* START Data rows *

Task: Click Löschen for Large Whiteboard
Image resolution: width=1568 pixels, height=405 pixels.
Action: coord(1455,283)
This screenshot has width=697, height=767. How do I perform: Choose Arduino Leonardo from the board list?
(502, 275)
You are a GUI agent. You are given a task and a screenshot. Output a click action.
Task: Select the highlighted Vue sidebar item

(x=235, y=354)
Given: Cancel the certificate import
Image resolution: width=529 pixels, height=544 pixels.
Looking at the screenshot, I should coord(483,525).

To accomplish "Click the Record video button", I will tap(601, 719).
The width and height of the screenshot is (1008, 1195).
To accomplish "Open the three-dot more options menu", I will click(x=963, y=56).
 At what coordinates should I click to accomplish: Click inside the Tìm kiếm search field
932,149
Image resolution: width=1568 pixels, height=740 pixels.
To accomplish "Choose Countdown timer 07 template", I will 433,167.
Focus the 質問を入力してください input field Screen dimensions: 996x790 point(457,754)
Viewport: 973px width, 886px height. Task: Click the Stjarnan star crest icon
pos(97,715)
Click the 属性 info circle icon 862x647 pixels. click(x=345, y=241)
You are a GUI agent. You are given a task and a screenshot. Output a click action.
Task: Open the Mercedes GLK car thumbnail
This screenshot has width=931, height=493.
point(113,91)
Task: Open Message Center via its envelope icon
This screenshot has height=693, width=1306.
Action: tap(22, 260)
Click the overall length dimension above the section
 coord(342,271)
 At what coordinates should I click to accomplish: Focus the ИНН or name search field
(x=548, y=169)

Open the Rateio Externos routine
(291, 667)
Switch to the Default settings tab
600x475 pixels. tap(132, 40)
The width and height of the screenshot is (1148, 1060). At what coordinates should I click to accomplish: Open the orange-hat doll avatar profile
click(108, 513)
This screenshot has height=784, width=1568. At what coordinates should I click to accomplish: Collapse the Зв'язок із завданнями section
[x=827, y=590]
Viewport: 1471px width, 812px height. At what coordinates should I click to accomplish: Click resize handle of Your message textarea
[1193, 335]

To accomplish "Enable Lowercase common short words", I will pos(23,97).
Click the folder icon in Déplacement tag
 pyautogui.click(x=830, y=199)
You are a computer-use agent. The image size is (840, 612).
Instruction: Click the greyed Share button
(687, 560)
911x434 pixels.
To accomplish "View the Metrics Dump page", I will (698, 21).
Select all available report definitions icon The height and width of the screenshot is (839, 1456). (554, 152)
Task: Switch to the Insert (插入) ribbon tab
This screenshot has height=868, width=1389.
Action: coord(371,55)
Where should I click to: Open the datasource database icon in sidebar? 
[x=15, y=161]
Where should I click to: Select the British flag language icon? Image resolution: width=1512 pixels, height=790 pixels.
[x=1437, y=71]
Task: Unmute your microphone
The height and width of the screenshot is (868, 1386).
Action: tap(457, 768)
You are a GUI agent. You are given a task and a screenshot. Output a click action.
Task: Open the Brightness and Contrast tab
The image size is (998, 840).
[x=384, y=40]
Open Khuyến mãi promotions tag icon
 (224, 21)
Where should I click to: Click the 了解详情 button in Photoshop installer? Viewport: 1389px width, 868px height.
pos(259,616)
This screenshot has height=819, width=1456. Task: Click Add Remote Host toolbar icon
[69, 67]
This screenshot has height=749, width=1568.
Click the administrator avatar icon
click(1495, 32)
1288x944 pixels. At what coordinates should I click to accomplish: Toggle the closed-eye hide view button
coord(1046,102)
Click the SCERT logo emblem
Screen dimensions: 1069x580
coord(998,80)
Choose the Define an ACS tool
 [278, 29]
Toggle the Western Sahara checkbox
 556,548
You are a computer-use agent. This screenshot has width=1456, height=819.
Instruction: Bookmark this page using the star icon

* END Data rows *

▸ **What is asked**: Please repeat the part of the listing that opens with its first line and closes with the line containing "click(108, 513)", keeping both of those lines.

▸ **Final result**:
Task: Click Löschen for Large Whiteboard
Image resolution: width=1568 pixels, height=405 pixels.
Action: coord(1455,283)
This screenshot has width=697, height=767. How do I perform: Choose Arduino Leonardo from the board list?
(502, 275)
You are a GUI agent. You are given a task and a screenshot. Output a click action.
Task: Select the highlighted Vue sidebar item

(x=235, y=354)
Given: Cancel the certificate import
Image resolution: width=529 pixels, height=544 pixels.
Looking at the screenshot, I should coord(483,525).

To accomplish "Click the Record video button", I will tap(601, 719).
The width and height of the screenshot is (1008, 1195).
To accomplish "Open the three-dot more options menu", I will click(x=963, y=56).
 At what coordinates should I click to accomplish: Click inside the Tìm kiếm search field
932,149
Image resolution: width=1568 pixels, height=740 pixels.
To accomplish "Choose Countdown timer 07 template", I will 433,167.
Focus the 質問を入力してください input field Screen dimensions: 996x790 point(457,754)
Viewport: 973px width, 886px height. Task: Click the Stjarnan star crest icon
pos(97,715)
Click the 属性 info circle icon 862x647 pixels. click(x=345, y=241)
You are a GUI agent. You are given a task and a screenshot. Output a click action.
Task: Open the Mercedes GLK car thumbnail
This screenshot has width=931, height=493.
point(113,91)
Task: Open Message Center via its envelope icon
This screenshot has height=693, width=1306.
Action: tap(22, 260)
Click the overall length dimension above the section
 coord(342,271)
 At what coordinates should I click to accomplish: Focus the ИНН or name search field
(x=548, y=169)

Open the Rateio Externos routine
(291, 667)
Switch to the Default settings tab
600x475 pixels. tap(132, 40)
The width and height of the screenshot is (1148, 1060). At what coordinates should I click to accomplish: Open the orange-hat doll avatar profile
click(108, 513)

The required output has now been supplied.